Anthony Trollope, The Warden (Oxford: Oxford University Press, 2008; 1855), p. 105-6.

Thursday 2 May 2024

Iris by the Xiang River

Every Spring hundreds of irises bloom in the mudflats by the Xiang River approximately one kilometre south of Taozi lake. Every year I look forward to seeing them in bloom. Yellow irises (iris pseudacorus) are fairly common and there are a pinks and whites ones that so far are a taxonomic mystery to m, but by far the most common are these vibrant purple irises: they have been described to me as some member of the subgenus limniris or as 'Louisiana irises'; whatever they are they are delightful.

Iris by the Xiang River

Literature is the Sum of its Discoveries

V.S. Naipaul, Literary Occasions: Essays (New York: Vintage Books, 2003), p. 39:
Literature is the sum of its discoveries. What is derivative can be impressive and intelligent. It can give pleasure and it will have its season, short or long. But we will always want to go back to the originators. What matters in the end in literature, what is always there, is the truly good.

Wednesday 1 May 2024

European White Waterlily

European White Waterlily (Nymphaea alba, 白睡莲).

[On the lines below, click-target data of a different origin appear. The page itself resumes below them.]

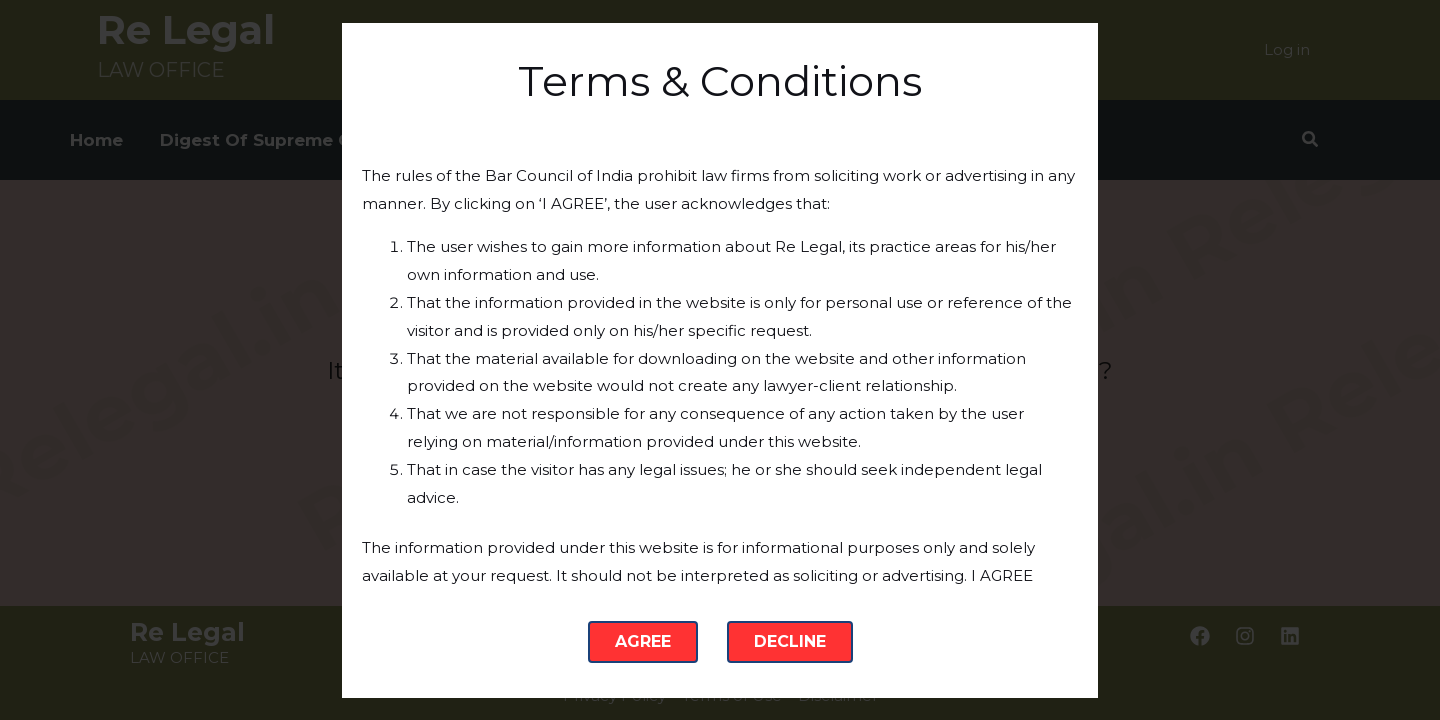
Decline (790, 641)
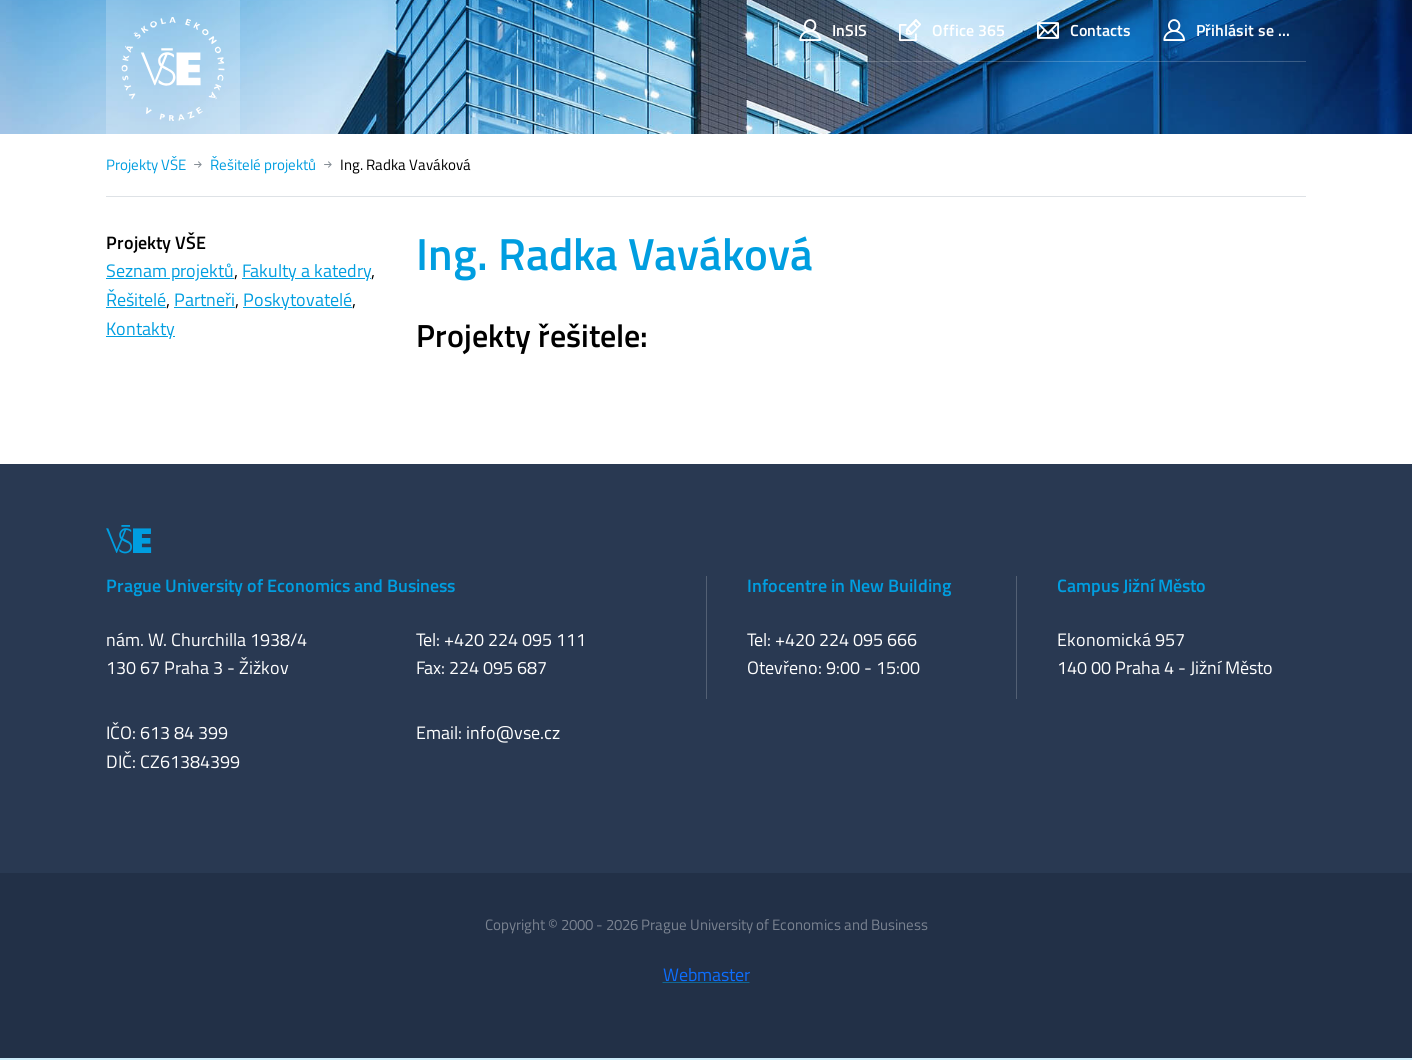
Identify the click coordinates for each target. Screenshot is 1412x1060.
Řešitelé (136, 299)
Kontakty (140, 328)
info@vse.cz (513, 732)
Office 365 (952, 30)
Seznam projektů (170, 270)
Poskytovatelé (297, 299)
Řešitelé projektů (263, 164)
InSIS (833, 30)
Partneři (204, 299)
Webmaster (706, 974)
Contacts (1084, 30)
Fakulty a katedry (306, 270)
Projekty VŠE (146, 164)
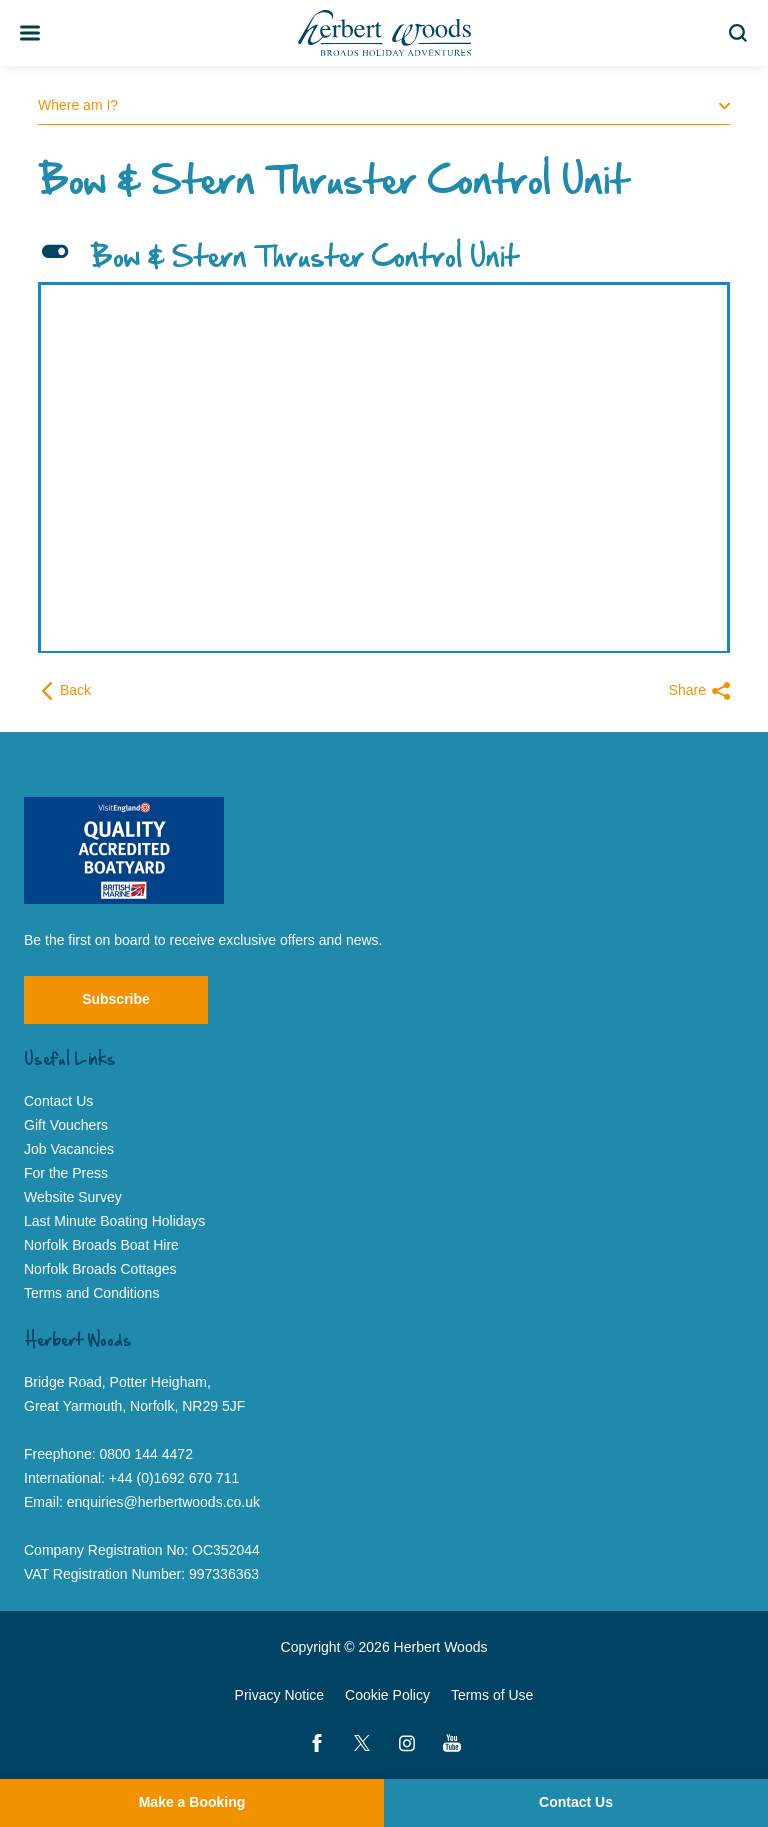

'European' is an unfortunate epithet for a flower than is equally Asian and North African. They are finally in bloom at Taozi Lake and already popular with damselflies and swarms of smaller insects.

European White Waterlily at Taozi Lake


The Pleasures of Bees

It is my bees, however, which afford me the most pleasing and extensive themes; let me look at them when I will, their government, their industry, their quarrels, their passions, always present me with something new; for which reason, when weary with labour, my common place of rest is under my locust-tree, close by my bee-house. By their movements I can predict the weather, and can tell the day of their swarming; but the most difficult point is, when on the wing, to know whether they want to go to the woods or not. If they have previously pitched in some hollow trees, it is not the allurements of salt and water, of fennel, hickory leaves, etc., nor the finest box, that can induce them to stay; they will prefer those rude, rough habitations to the best polished mahogany hive. When that is the case with mine, I seldom thwart their inclinations; it is in freedom that they work: were I to confine them, they would dwindle away and quit their labour. In such excursions we only part for a while; I am generally sure to find them again the following fall. This elopement of theirs only adds to my recreations; I know how to deceive even their superlative instinct; nor do I fear losing them, though eighteen miles from my house, and lodged in the most lofty trees, in the most impervious of our forests. I once took you along with me in one of these rambles, and yet you insist on my repeating the detail of our operations: it brings back into my mind many of the useful and entertaining reflections with which you so happily beguiled our tedious hours.